— Source material —
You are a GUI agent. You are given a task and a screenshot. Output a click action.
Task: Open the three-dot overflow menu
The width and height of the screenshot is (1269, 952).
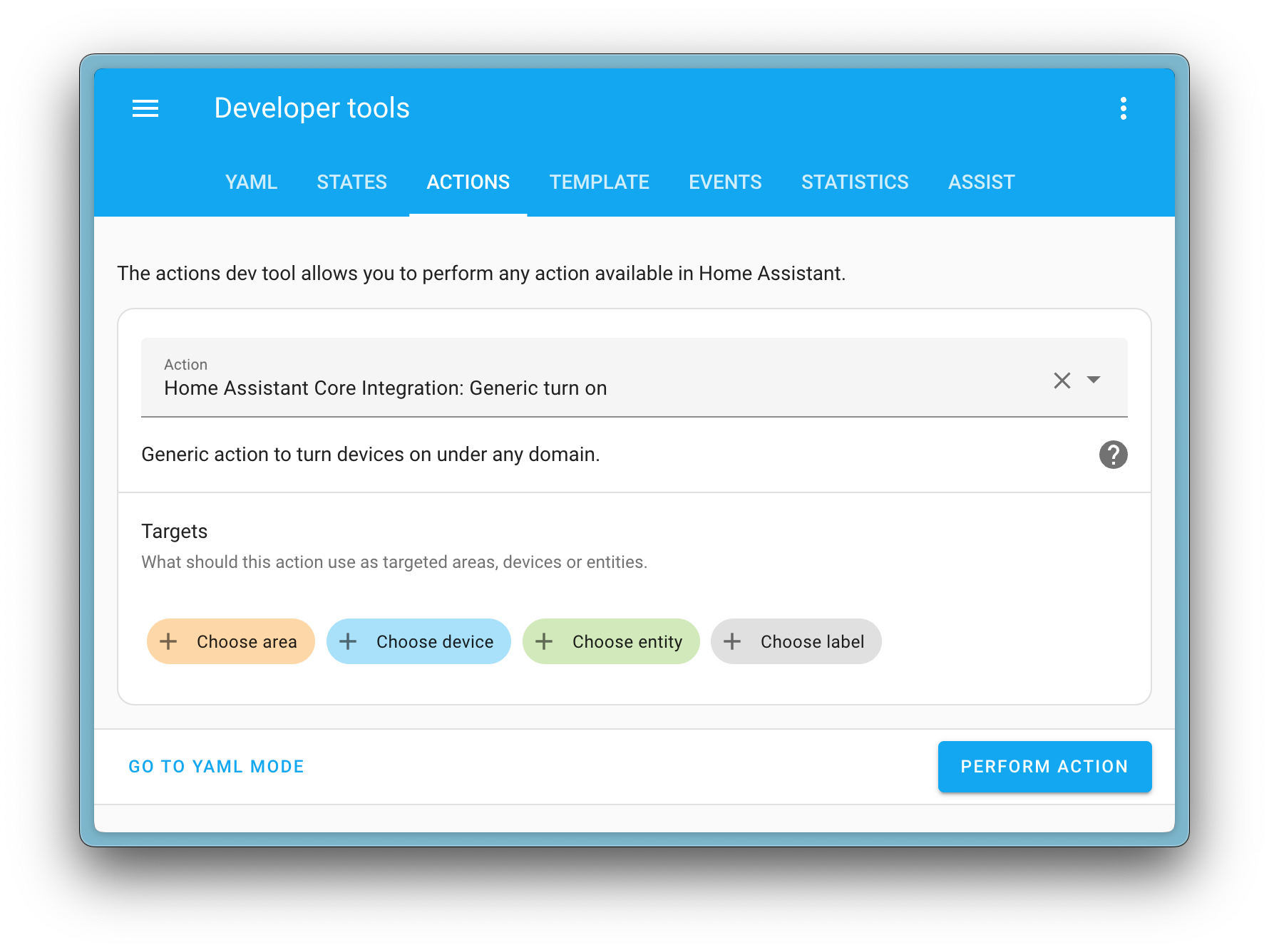click(x=1124, y=108)
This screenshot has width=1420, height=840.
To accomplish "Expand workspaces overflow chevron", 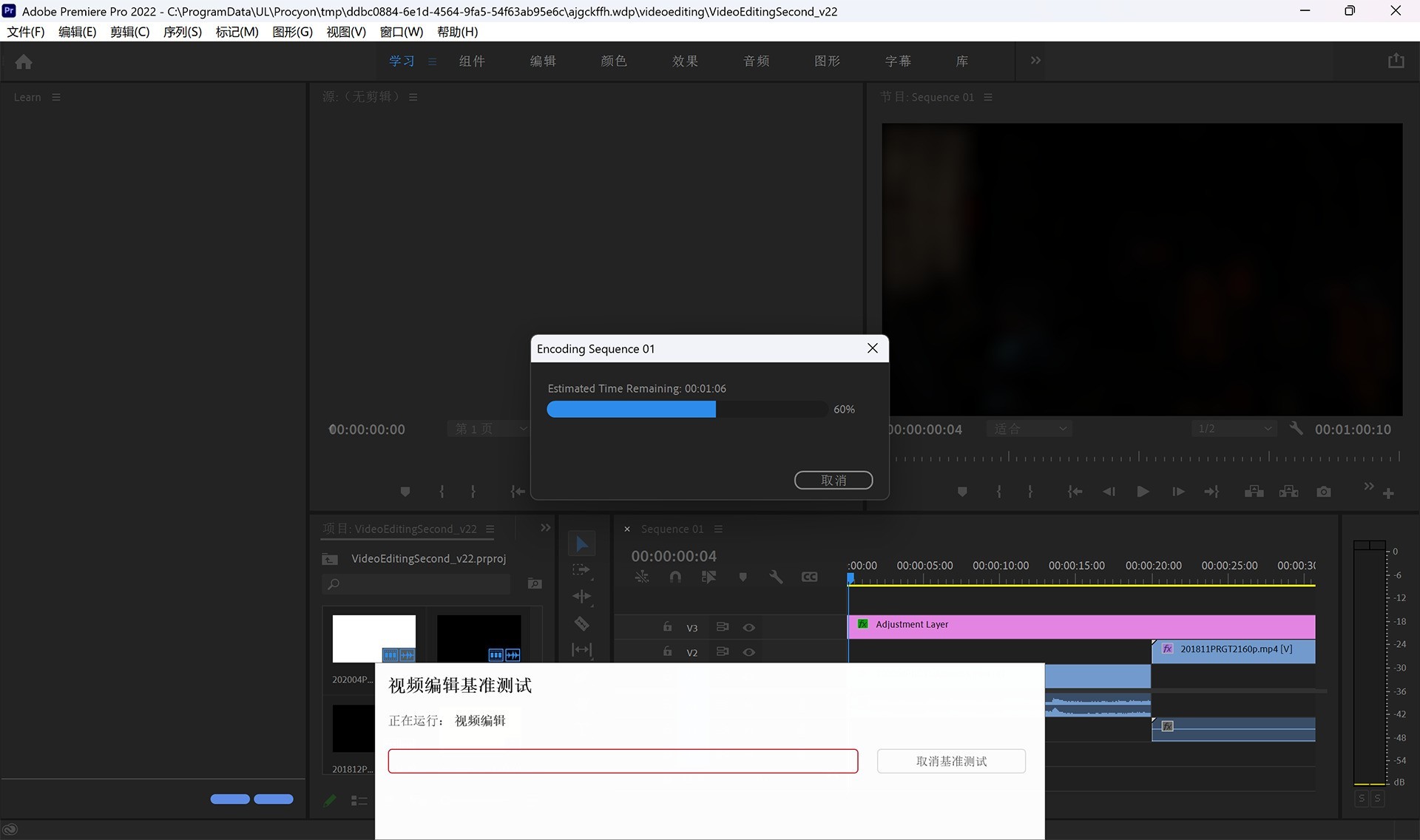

— What you will do —
The expected output is the exact run of lines from the one containing "The width and" through the final line of the data above, both ends included, with no pictures.

— Reply to the exercise —
The width and height of the screenshot is (1269, 952).
click(x=1124, y=108)
This screenshot has width=1420, height=840.
To accomplish "Expand workspaces overflow chevron", 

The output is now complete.